**WHAT YOU NEED TO DO**
Leaving out the pictures, reproduce each record exactly and in full.

---- PROVIDED RECORDS

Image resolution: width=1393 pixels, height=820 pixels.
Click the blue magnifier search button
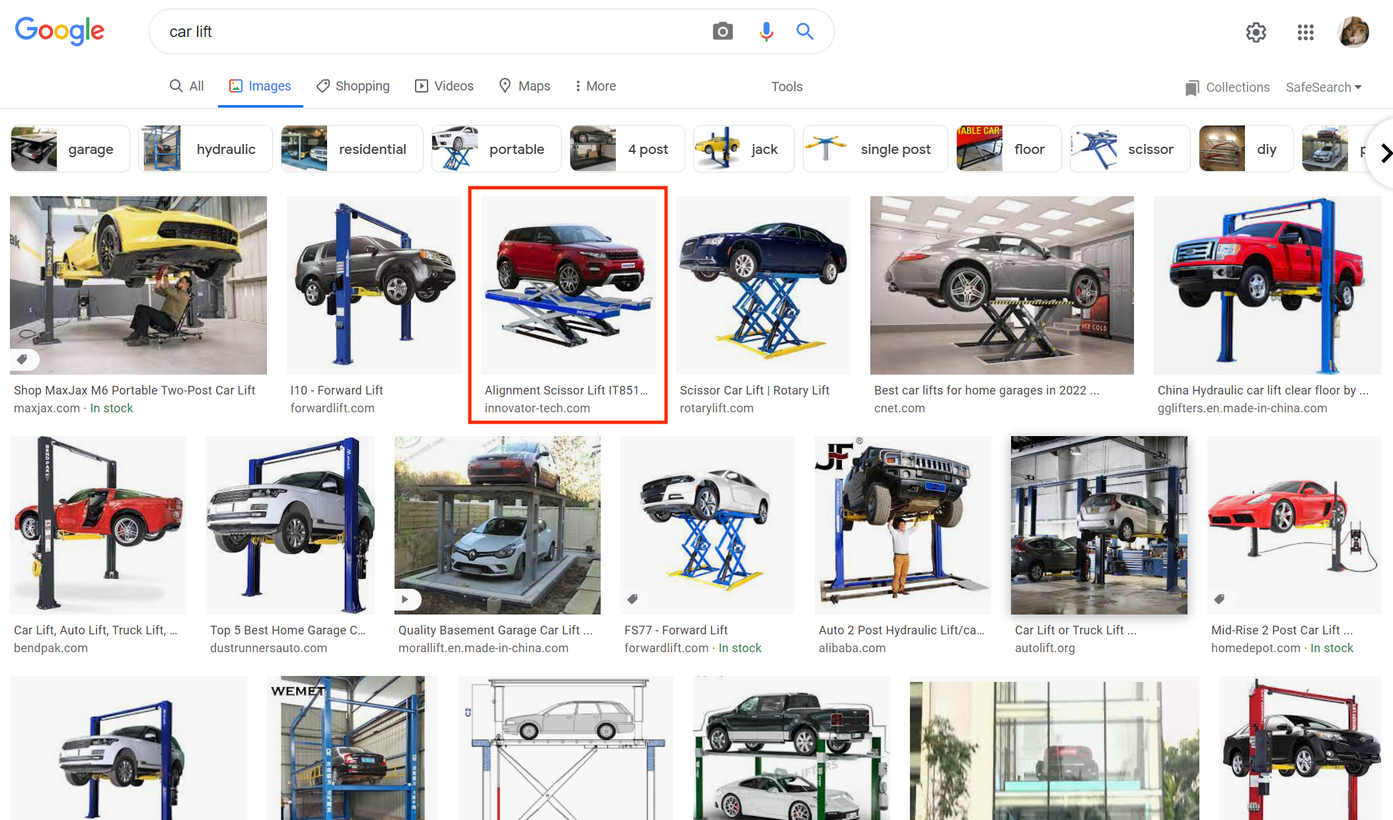coord(804,31)
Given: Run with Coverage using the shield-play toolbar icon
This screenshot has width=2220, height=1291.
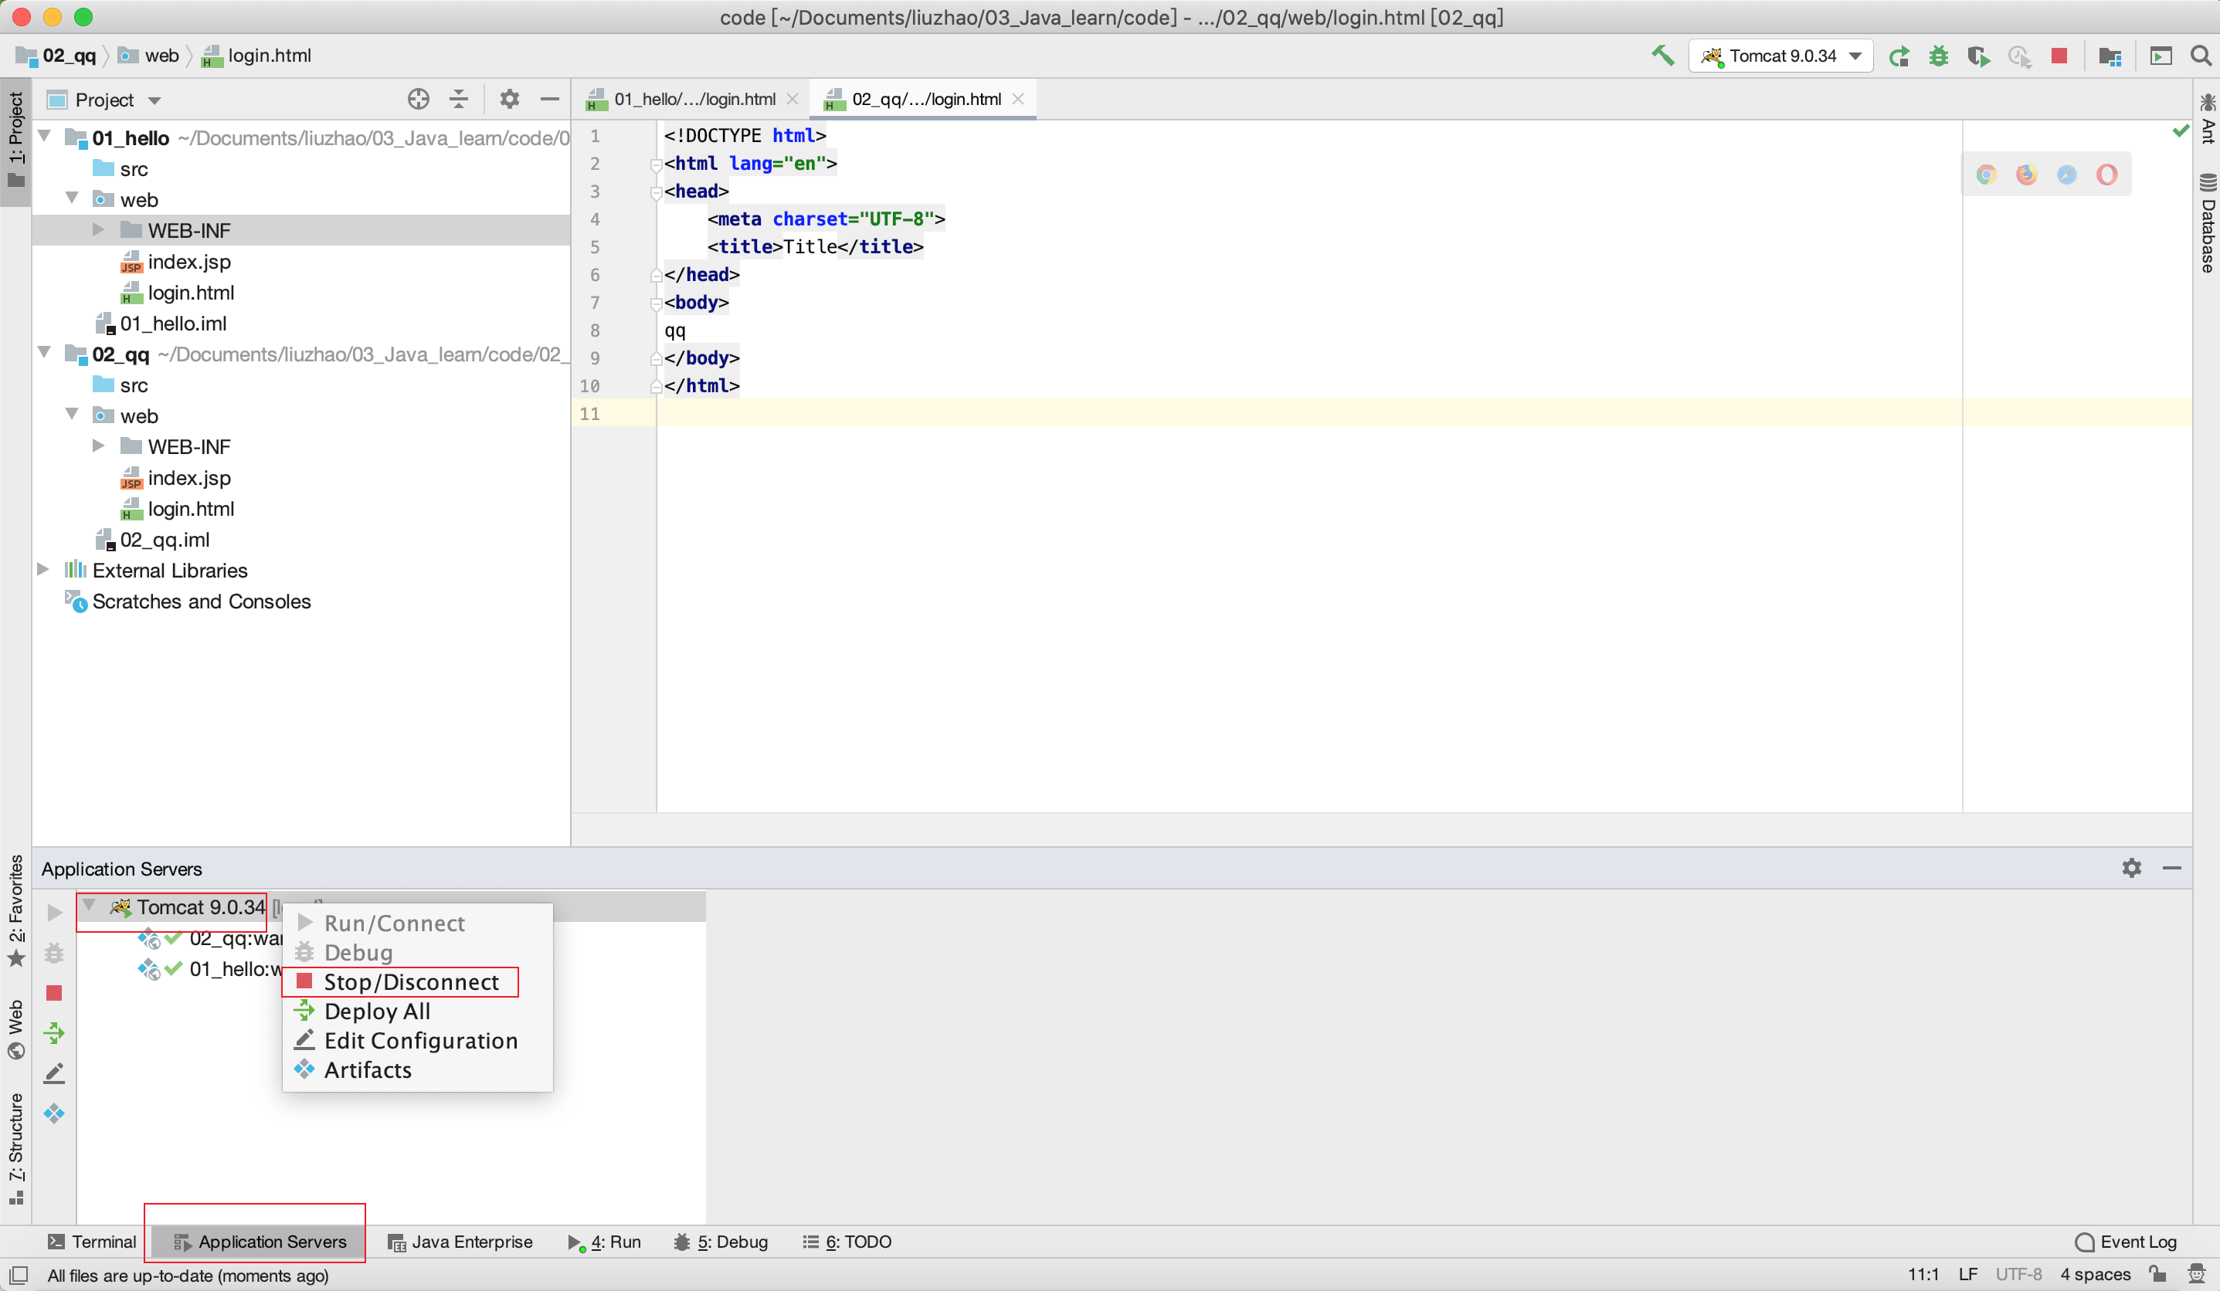Looking at the screenshot, I should pos(1979,55).
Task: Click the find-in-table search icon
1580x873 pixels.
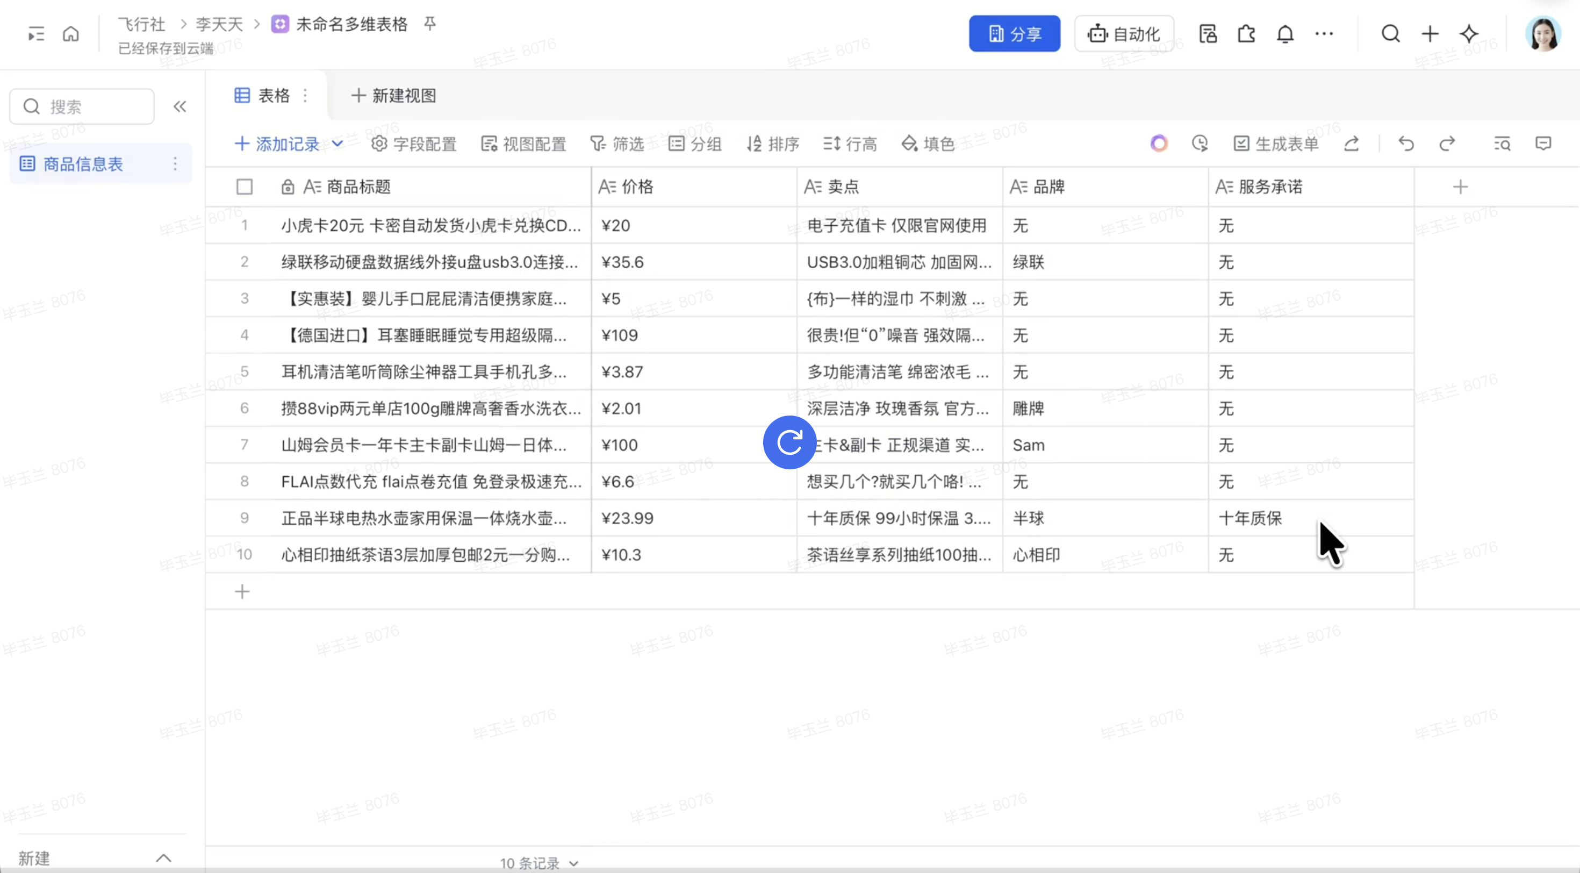Action: (x=1501, y=144)
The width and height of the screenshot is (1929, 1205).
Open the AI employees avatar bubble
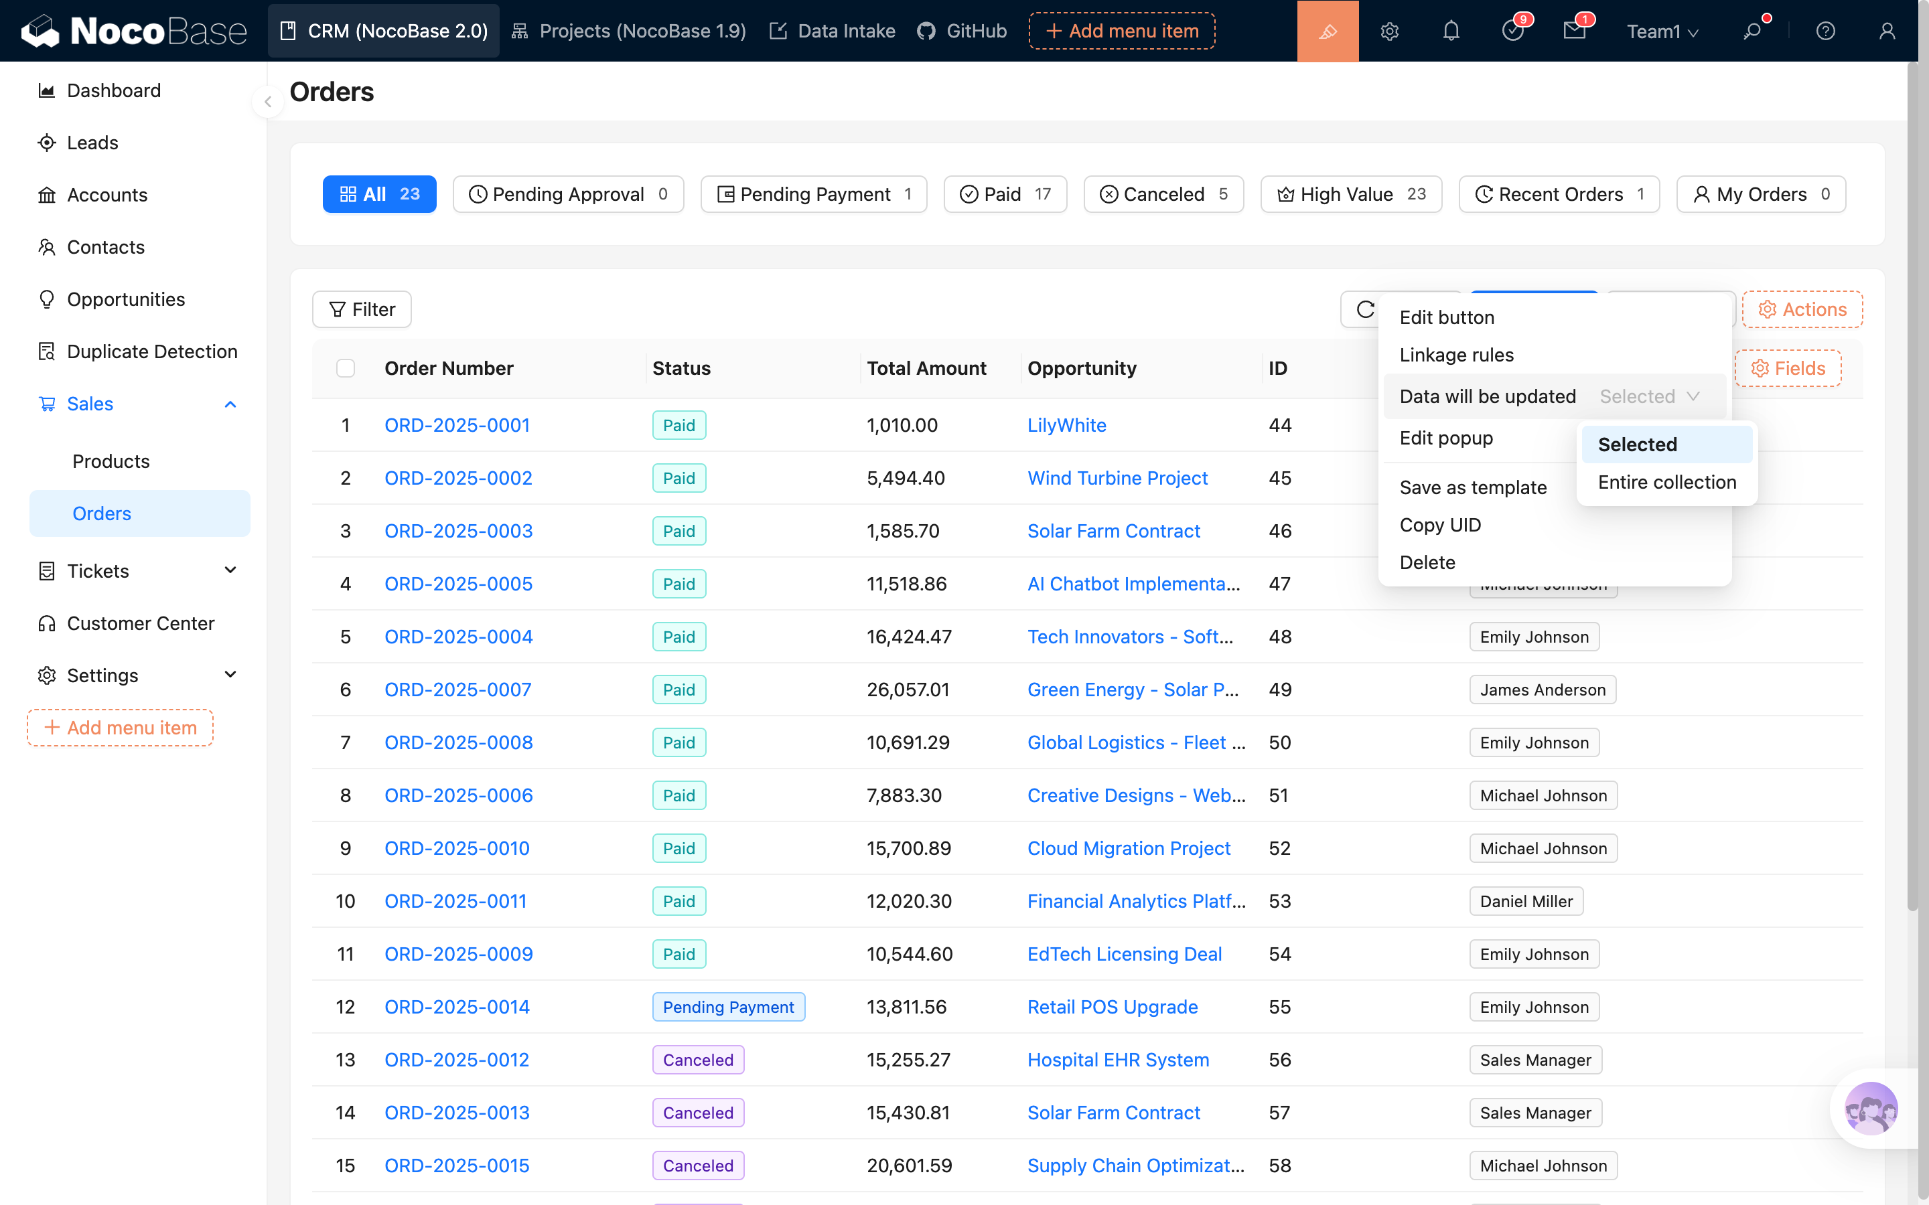(1870, 1108)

--------

**WRITTEN ANSWER**
Image resolution: width=1393 pixels, height=820 pixels.
Click the blue magnifier search button
coord(804,31)
Given: Run with Coverage using the shield-play toolbar icon
This screenshot has width=2220, height=1291.
Looking at the screenshot, I should pos(1979,55).
Task: Click the find-in-table search icon
1580x873 pixels.
Action: (x=1501, y=144)
The width and height of the screenshot is (1929, 1205).
Open the AI employees avatar bubble
(1870, 1108)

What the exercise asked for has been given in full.